‘Beth. Mijn God, op U vertrouw ik, laat mij niet beschaamd worden; laat mijn vijanden niet van vreugde opspringen over mij.’!
— Psalm 25: 2
Vanuit de grondtekst gaat het bij dit ‘vertrouwen op God’ om
een onveranderlijke toestand. Maar in dat vertrouwen weet
David zich zodanig op God geworpen, dat Hij de Heere durft
aan te sporen om hem niet bedrogen te laten uitkomen. Wie
het vat, die vat het. Dat is de praktijk van het leven des geloofs.
Zo zelfs dat David het gebed van onze tekst begint met mijn
God en dat verklaart zijn onveranderlijke vertrouwen op God.
U zegt misschien: Hoe kan dat nu, is dit niet wat tegenstrijdig?
Nee, dan zeg ik met de oudvader Smytegelt1, dat David
God ‘mijnt’ om een vijftal redenen. Ten eerste ‘werd David
gesterkt als hij zich zijn vroegere ondervindingen herinnerde’.
Ten tweede gaat hij met zijn ziel aan de hand van Gods Woord
in gesprek om bewijzen te vinden betreffende zijn staat tegenover
God. En de ziel zegt: Ik kan het niet ontkennen dat God,
mijn God is. Ten derde gevoelt David de werking van de Heilige
Geest in het opheffen van zijn ziel: Mijn God, zeg tot mijn
ziel ‘Ik ben uw heil’ (Psalm 35: 3). Ten vierde is er (ook bij u?)
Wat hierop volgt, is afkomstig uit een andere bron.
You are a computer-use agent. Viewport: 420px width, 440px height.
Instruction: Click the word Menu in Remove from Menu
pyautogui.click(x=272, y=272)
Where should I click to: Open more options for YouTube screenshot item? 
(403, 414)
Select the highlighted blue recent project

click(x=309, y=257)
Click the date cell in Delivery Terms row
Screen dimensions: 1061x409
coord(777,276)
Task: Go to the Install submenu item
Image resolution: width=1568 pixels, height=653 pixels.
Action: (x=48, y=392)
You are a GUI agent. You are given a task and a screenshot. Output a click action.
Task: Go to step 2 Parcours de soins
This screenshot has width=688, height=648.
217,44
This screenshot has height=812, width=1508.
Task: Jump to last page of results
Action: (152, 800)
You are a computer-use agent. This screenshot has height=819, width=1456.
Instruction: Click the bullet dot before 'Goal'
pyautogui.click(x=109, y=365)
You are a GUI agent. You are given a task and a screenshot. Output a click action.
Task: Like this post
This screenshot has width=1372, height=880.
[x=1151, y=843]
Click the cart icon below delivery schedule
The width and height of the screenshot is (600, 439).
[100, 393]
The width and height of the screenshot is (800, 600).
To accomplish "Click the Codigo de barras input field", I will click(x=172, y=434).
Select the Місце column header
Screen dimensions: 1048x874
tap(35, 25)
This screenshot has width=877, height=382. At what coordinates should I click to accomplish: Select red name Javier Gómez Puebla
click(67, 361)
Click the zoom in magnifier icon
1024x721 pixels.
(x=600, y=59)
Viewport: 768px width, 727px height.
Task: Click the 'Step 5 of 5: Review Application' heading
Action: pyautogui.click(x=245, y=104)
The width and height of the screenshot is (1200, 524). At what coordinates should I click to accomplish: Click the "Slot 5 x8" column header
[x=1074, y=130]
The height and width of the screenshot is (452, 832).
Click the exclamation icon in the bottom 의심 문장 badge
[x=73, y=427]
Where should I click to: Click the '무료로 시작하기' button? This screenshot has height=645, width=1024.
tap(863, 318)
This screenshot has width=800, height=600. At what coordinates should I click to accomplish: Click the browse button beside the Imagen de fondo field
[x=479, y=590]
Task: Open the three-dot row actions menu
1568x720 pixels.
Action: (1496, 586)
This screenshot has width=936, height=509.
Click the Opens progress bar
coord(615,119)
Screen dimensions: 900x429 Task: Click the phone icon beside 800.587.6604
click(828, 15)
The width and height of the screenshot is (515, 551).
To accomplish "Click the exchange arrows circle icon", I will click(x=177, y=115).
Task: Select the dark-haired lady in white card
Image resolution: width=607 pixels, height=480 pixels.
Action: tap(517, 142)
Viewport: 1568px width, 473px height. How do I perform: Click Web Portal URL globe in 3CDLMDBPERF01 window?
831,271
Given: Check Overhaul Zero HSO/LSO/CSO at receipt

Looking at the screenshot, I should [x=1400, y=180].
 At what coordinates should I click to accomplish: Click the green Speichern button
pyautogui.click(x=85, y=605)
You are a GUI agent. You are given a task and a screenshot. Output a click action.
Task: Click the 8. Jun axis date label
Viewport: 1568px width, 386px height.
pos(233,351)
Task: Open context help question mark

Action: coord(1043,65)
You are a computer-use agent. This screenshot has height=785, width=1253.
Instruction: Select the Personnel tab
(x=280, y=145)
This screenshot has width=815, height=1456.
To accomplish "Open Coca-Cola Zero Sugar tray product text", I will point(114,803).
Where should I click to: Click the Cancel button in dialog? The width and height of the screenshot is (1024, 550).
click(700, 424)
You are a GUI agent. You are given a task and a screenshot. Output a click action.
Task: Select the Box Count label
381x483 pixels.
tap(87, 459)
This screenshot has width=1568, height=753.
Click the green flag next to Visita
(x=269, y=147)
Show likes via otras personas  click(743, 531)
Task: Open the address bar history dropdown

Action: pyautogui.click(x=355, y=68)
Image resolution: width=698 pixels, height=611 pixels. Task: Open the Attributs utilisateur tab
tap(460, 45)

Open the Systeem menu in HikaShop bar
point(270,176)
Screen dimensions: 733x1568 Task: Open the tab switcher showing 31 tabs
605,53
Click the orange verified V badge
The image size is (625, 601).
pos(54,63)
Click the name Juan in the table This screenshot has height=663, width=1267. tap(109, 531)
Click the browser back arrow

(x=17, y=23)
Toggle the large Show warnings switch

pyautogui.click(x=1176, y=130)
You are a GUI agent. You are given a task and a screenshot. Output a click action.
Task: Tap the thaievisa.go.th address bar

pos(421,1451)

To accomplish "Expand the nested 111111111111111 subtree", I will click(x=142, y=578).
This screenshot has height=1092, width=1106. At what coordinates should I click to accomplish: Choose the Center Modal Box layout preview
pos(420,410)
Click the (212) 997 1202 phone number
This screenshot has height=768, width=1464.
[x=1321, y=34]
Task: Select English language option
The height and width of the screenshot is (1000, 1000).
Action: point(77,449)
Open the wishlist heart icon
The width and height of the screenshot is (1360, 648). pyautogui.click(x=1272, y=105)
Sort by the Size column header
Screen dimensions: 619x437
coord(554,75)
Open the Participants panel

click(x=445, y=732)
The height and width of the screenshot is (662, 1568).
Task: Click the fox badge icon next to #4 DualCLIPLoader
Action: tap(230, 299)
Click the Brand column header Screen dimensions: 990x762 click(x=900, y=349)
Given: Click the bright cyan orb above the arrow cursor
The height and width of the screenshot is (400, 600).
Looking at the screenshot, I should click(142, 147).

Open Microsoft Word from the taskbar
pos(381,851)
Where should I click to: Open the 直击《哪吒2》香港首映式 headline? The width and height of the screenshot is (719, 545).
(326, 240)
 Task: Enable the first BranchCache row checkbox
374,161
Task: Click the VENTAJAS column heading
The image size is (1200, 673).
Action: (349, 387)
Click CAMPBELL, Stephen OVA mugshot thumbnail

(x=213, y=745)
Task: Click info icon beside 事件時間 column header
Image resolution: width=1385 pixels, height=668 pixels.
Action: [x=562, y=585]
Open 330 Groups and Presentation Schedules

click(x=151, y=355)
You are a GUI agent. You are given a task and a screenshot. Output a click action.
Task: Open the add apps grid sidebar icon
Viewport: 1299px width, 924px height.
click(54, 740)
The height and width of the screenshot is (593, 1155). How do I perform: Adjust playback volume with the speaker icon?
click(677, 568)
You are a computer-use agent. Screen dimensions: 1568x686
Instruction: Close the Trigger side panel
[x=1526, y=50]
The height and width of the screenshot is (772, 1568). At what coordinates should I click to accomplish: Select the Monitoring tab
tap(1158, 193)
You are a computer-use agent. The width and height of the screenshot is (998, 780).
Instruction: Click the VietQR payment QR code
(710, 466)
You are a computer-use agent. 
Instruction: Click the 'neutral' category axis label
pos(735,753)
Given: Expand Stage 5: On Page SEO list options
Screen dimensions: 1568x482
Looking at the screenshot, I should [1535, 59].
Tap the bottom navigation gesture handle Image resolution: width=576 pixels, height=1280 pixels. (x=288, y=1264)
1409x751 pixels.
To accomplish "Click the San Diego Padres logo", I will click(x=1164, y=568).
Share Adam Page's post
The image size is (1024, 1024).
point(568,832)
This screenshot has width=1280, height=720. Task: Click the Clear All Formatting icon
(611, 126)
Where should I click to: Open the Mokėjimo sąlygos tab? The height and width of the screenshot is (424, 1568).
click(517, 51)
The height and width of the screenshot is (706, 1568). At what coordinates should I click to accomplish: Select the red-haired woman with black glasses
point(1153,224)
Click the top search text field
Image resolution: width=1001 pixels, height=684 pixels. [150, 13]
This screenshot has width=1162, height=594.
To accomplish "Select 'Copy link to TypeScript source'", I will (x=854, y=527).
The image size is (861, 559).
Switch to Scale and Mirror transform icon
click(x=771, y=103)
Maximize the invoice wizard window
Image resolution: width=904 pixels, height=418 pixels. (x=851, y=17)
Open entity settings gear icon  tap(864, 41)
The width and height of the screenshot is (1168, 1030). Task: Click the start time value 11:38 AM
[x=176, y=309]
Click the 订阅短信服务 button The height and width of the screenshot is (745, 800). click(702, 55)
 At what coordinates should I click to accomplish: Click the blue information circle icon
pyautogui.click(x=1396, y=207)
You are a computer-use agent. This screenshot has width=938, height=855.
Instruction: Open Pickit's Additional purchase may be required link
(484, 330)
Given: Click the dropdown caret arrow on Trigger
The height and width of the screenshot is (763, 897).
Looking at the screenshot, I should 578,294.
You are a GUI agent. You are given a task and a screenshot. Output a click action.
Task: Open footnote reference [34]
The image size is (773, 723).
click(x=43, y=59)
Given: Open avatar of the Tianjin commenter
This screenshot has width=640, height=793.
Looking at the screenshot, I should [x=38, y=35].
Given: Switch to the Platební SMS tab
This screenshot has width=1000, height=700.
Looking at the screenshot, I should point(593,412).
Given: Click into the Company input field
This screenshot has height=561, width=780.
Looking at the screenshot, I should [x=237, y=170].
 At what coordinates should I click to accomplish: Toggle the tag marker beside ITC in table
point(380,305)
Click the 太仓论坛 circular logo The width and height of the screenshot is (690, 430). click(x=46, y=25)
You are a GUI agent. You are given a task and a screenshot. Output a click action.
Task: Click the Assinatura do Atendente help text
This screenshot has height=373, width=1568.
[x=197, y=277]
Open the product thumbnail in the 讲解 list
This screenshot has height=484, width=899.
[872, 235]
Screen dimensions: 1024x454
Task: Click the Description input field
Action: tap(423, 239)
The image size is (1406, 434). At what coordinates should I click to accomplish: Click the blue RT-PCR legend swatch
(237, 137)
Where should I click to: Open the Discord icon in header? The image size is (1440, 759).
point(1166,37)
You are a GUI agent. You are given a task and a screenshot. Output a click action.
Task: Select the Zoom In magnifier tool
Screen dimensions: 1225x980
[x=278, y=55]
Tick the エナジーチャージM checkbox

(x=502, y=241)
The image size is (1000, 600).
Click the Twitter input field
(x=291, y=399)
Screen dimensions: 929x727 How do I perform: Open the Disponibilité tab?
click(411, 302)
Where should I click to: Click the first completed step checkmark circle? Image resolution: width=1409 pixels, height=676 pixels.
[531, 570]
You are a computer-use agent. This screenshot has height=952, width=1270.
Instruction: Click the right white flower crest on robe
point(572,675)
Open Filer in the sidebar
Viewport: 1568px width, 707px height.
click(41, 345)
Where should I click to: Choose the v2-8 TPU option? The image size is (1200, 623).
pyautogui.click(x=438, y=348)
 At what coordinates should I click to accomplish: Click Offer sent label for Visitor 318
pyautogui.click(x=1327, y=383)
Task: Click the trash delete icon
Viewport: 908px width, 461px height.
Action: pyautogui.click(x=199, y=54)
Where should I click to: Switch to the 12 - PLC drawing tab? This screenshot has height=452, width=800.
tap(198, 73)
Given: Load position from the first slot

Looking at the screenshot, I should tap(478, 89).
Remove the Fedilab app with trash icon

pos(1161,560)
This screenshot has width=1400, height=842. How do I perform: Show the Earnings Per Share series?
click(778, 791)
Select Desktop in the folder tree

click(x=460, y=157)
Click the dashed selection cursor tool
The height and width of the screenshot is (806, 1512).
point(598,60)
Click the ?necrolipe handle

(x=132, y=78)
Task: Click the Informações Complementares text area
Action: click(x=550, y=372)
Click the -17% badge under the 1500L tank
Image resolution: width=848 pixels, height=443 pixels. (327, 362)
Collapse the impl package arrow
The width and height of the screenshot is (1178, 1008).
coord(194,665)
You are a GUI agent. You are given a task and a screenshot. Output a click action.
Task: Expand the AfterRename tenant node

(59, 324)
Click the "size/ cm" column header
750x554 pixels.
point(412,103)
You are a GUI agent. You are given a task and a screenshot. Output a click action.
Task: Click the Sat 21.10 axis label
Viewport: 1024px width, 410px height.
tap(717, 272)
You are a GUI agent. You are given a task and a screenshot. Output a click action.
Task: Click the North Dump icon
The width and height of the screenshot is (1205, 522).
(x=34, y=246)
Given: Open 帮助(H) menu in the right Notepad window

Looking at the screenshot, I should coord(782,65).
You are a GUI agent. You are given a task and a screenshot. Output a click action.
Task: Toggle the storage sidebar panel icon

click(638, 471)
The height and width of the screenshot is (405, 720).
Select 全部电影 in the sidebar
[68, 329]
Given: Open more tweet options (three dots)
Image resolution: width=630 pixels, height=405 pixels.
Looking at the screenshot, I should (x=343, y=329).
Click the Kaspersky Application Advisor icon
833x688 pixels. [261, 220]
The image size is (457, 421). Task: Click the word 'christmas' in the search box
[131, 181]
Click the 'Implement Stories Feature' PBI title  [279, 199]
het ‘mijn’ van vasthouden: Dat zal niemand mij ontnemen, zelfs
duivel en wereld niet. Ten slotte is er het ‘mijn’ van de vergenoeging;
wat mij als een Habakuk ook aan voorraden ontbreekt:
‘Ik zal mij verheugen in de God mijns heils’ (Habakuk
3: 18). En dit alles te ondervinden, is noodzakelijk voor u en
mij, want de vijanden zitten ook nu niet stil. Mogelijk zijn er
bij u binnenpraters: ‘Waar is uw God?’ (Psalm 42). O, laat de
vijand in mijn lijden, zich over mij niet verblijden.
Ik zal met hart en mond, o HEER’,
Uw Naam verhogen en Uw eer,
Dewijl Gij mij Uw bijstand boodt,
Mij optrokt uit den diepsten nood;
Zodat de vijand, in mijn lijden,
Zich over mij niet mocht verblijden.